Jesus’ words in this week’s Gospel depict a scenario that could just as accurately describe many of the contemporary phenomena portrayed on our television screens and in our newspapers. The destruction of the World Trade Center towers on Sept. 11, 2001, and the Haitian earthquake in January 2010 are but two examples of these kinds of events. And Hollywood films — I’m thinking of one I saw recently about the total destruction of the earth in 2012 — use fan- tastic special effects to illustrate these phenomena at their most extreme.

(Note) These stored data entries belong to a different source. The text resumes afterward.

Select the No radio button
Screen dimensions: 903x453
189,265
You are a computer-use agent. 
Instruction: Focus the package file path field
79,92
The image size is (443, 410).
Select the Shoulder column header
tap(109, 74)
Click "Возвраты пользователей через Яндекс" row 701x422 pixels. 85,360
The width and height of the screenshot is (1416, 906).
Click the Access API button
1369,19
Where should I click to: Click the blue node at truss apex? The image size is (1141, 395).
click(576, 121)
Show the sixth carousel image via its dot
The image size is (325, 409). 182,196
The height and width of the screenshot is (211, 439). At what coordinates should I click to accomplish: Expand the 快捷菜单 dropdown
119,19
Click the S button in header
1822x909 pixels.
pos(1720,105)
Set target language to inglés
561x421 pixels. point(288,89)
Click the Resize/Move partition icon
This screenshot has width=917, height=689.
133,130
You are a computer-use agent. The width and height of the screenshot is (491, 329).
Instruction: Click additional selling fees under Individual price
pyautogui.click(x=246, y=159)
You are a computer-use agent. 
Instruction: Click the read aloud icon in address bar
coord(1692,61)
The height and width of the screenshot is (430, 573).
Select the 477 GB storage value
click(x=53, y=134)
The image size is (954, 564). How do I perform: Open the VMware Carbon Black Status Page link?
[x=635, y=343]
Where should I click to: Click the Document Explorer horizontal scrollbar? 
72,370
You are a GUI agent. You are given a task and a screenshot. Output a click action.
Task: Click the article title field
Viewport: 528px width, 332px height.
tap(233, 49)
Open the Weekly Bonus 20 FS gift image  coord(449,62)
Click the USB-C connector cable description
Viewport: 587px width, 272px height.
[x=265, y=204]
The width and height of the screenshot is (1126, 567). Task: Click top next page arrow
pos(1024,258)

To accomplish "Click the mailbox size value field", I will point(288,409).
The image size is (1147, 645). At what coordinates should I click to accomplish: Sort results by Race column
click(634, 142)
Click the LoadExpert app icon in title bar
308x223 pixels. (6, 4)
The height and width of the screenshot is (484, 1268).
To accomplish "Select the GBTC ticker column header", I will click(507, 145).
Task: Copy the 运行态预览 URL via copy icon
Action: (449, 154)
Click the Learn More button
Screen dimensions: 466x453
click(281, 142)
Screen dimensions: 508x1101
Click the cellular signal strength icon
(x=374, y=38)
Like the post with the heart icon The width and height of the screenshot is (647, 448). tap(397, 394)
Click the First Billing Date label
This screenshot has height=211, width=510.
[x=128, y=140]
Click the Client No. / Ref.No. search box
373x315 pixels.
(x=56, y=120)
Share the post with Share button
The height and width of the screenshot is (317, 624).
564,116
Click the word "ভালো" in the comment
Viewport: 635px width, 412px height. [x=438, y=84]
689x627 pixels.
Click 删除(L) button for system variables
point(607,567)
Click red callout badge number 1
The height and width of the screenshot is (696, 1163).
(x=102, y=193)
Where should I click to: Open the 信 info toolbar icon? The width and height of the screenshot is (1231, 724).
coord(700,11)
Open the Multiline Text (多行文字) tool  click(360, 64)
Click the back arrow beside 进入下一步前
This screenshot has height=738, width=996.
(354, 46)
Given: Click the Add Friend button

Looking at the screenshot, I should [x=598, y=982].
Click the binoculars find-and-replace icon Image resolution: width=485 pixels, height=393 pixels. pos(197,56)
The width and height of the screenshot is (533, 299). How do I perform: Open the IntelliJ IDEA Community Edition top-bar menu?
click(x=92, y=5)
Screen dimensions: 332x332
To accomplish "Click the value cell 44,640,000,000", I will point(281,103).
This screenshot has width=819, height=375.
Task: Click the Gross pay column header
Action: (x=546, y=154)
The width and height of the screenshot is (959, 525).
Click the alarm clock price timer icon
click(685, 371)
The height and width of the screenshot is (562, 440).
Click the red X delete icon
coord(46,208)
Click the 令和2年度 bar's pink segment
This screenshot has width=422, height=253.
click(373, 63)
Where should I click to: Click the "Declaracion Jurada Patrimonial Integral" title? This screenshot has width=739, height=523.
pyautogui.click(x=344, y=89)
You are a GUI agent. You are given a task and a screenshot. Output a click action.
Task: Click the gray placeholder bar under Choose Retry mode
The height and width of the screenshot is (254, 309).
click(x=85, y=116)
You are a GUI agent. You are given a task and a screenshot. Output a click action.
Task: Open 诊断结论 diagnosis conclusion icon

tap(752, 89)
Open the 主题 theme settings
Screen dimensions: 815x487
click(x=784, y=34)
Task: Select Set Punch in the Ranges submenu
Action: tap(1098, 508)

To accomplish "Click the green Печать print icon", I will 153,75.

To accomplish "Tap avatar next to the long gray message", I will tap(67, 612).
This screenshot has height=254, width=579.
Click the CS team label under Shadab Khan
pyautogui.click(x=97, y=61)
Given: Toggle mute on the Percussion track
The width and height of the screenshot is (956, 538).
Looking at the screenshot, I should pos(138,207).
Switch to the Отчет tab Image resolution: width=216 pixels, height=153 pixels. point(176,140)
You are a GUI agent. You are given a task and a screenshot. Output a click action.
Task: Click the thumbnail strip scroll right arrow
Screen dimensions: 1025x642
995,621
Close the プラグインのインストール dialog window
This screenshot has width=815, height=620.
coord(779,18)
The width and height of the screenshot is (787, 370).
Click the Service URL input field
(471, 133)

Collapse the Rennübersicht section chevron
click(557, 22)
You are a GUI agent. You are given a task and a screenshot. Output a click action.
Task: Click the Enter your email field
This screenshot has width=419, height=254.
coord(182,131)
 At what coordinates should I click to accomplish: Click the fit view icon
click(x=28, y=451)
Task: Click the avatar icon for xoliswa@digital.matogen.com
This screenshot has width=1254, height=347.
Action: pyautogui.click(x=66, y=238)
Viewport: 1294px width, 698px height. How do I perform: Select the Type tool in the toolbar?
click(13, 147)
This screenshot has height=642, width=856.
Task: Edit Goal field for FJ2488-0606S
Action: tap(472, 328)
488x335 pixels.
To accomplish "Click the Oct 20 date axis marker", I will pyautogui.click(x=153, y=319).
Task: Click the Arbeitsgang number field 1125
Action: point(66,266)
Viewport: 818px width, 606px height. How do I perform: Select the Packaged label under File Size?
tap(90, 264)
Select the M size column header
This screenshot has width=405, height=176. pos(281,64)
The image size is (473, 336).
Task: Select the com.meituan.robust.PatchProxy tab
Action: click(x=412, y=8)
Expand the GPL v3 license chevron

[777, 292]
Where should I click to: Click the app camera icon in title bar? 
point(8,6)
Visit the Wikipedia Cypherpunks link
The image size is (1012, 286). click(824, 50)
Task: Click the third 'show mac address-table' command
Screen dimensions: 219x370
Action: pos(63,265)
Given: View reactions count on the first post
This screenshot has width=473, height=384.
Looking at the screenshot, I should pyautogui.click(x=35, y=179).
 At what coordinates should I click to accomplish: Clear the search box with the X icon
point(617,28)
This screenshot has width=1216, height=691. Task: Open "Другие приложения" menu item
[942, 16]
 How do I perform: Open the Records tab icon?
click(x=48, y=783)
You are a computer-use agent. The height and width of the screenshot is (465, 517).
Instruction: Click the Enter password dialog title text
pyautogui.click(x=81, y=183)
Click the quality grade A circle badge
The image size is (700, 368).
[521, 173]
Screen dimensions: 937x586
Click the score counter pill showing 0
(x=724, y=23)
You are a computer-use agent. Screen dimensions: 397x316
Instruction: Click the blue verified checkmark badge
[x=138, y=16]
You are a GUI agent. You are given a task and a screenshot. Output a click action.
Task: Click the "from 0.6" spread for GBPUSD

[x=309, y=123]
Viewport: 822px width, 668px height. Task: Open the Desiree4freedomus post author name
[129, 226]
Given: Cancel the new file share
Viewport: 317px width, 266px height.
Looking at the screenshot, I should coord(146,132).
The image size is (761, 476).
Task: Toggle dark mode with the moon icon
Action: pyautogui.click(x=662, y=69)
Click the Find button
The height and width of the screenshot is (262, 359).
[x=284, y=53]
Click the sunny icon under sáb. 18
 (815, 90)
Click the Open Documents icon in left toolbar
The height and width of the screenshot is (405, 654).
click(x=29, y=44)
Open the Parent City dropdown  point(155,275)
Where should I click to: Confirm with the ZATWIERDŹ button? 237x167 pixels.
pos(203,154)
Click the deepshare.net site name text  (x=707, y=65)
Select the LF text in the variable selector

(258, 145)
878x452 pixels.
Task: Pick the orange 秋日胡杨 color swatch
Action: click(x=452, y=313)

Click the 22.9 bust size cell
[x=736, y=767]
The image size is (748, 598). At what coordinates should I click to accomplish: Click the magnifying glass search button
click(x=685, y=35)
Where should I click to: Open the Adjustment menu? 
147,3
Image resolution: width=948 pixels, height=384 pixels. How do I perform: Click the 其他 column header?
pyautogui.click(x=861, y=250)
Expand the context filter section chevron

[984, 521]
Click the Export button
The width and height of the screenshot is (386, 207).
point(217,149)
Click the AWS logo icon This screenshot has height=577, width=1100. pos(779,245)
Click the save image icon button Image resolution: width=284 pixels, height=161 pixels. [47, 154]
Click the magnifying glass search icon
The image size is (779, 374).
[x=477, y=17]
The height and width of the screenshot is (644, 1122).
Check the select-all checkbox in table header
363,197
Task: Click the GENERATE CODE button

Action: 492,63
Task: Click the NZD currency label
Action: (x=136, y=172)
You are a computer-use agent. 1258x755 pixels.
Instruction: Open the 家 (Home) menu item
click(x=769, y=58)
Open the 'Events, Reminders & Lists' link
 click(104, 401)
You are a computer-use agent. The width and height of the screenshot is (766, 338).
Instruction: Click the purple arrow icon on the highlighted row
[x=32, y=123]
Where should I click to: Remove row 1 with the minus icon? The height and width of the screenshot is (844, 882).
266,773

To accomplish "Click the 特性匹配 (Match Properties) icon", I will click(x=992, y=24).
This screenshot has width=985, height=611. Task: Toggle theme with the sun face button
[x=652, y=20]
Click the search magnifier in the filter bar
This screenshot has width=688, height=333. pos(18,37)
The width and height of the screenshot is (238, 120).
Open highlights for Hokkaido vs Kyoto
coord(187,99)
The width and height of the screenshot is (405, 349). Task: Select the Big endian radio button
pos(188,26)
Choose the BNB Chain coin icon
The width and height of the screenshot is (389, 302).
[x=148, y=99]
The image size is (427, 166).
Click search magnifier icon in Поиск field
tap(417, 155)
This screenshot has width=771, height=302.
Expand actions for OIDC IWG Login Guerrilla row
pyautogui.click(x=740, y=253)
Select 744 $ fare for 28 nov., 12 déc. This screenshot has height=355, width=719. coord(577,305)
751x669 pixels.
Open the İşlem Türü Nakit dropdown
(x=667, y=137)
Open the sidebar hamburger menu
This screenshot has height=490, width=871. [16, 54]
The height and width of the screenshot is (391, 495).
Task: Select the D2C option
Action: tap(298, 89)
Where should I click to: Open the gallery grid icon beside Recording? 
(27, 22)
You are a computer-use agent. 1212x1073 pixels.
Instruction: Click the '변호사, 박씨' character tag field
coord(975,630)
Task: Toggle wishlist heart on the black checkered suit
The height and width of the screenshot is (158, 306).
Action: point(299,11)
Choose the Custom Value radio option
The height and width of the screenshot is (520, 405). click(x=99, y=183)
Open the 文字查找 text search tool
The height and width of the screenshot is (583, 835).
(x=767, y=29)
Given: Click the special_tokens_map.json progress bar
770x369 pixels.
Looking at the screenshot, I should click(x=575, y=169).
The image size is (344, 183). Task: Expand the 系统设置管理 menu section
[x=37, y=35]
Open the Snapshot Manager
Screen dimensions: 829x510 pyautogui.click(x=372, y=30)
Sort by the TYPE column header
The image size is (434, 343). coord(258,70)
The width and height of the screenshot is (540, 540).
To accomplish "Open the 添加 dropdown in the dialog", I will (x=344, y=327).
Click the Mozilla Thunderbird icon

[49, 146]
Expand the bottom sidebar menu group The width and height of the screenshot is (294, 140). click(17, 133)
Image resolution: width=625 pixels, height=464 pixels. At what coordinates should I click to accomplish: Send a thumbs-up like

By connecting the Gospel with present-day news reports, some people perceive these events and natural disasters to be a warning that the biblical “day of the Lord” must be very near indeed. They focus on doomsday prophecies with emotions ranging from anticipation to fear to panic, yet overlook the biblical promise of the “sun of justice with its healing rays” to those who fear the name of the Lord.

Jesus warns us not to be easily deceived by speculation but to seek the wisdom that comes from trusting in God.

Many Christians in the late first century had a similar problem. They expected the Lord to return any day. Based on this assumption, some even stopped working for their living and instead became “busybodies,” causing unrest in the community and setting a bad example. The second reading reminds them — and us — that followers of Jesus are to persevere in works of justice and peace, even when it is difficult or unpopular to do so.

The practice of peace and justice in our relationships and our daily occupations doesn’t lend itself to Hollywood special effects. It’s hard, often unglamorous work that doesn’t register on the Richter scale. But this — and not a major earthquake — is the unmistakable sign that the Lord has come.